Semantic Conventions for Kafka
Status: Experimental
The Semantic Conventions for Apache Kafka extend and override the Messaging Semantic Conventions that describe common messaging operations attributes in addition to the Semantic Conventions described on this page.
messaging.system
MUST be set to "kafka"
.
Span attributes
For Apache Kafka, the following additional attributes are defined:
Attribute | Type | Description | Examples | Requirement Level |
---|---|---|---|---|
messaging.kafka.message.key | string | Message keys in Kafka are used for grouping alike messages to ensure they’re processed on the same partition. They differ from messaging.message.id in that they’re not unique. If the key is null , the attribute MUST NOT be set. [1] | myKey | Recommended |
messaging.kafka.consumer.group | string | Name of the Kafka Consumer Group that is handling the message. Only applies to consumers, not producers. | my-group | Recommended |
messaging.kafka.destination.partition | int | Partition the message is sent to. | 2 | Recommended |
messaging.kafka.message.offset | int | The offset of a record in the corresponding Kafka partition. | 42 | Recommended |
messaging.kafka.message.tombstone | boolean | A boolean that is true if the message is a tombstone. | Conditionally Required: [2] |
[1]: If the key type is not string, it’s string representation has to be supplied for the attribute. If the key has no unambiguous, canonical string form, don’t include its value.
[2]: If value is true
. When missing, the value is assumed to be false
.
For Apache Kafka producers, peer.service
SHOULD be set to the name of the broker or service the message will be sent to.
The service.name
of a Consumer’s Resource SHOULD match the peer.service
of the Producer, when the message is directly passed to another service.

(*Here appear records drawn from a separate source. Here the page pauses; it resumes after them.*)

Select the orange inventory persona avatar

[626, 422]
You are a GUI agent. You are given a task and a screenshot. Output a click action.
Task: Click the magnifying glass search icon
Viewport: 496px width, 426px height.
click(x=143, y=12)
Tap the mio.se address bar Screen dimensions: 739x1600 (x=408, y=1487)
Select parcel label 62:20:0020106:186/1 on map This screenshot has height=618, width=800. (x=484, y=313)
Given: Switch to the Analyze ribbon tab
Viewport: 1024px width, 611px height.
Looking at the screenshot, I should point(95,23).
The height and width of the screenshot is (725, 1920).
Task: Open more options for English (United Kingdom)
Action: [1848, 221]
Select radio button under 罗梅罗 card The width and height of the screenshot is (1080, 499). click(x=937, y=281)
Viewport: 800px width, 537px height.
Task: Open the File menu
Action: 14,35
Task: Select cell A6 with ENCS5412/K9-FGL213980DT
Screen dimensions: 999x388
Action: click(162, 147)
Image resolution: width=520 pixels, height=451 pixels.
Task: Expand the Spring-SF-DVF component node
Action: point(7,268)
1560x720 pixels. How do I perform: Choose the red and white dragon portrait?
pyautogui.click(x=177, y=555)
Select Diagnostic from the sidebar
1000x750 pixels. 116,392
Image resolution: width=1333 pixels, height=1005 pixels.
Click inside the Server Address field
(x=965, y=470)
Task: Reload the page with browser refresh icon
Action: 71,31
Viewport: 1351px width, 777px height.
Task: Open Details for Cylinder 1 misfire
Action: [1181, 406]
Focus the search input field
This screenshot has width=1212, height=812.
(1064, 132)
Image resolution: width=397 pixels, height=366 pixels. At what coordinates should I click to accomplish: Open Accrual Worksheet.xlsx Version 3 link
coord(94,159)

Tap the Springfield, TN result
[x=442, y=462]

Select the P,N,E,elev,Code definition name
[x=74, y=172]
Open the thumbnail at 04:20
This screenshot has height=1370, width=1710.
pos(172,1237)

If an intermediary broker is present, service.name
and peer.service
will not be the same.
messaging.client_id
SHOULD be set to the client-id
of consumers, or to the client.id
property of producers.
Examples
Apache Kafka with Quarkus or Spring Boot Example
Given is a process P, that publishes a message to a topic T1 on Apache Kafka. One process, CA, receives the message and publishes a new message to a topic T2 that is then received and processed by CB.
Frameworks such as Quarkus and Spring Boot separate processing of a received message from producing subsequent messages out.
For this reason, receiving (Span Rcv1) is the parent of both processing (Span Proc1) and producing a new message (Span Prod2).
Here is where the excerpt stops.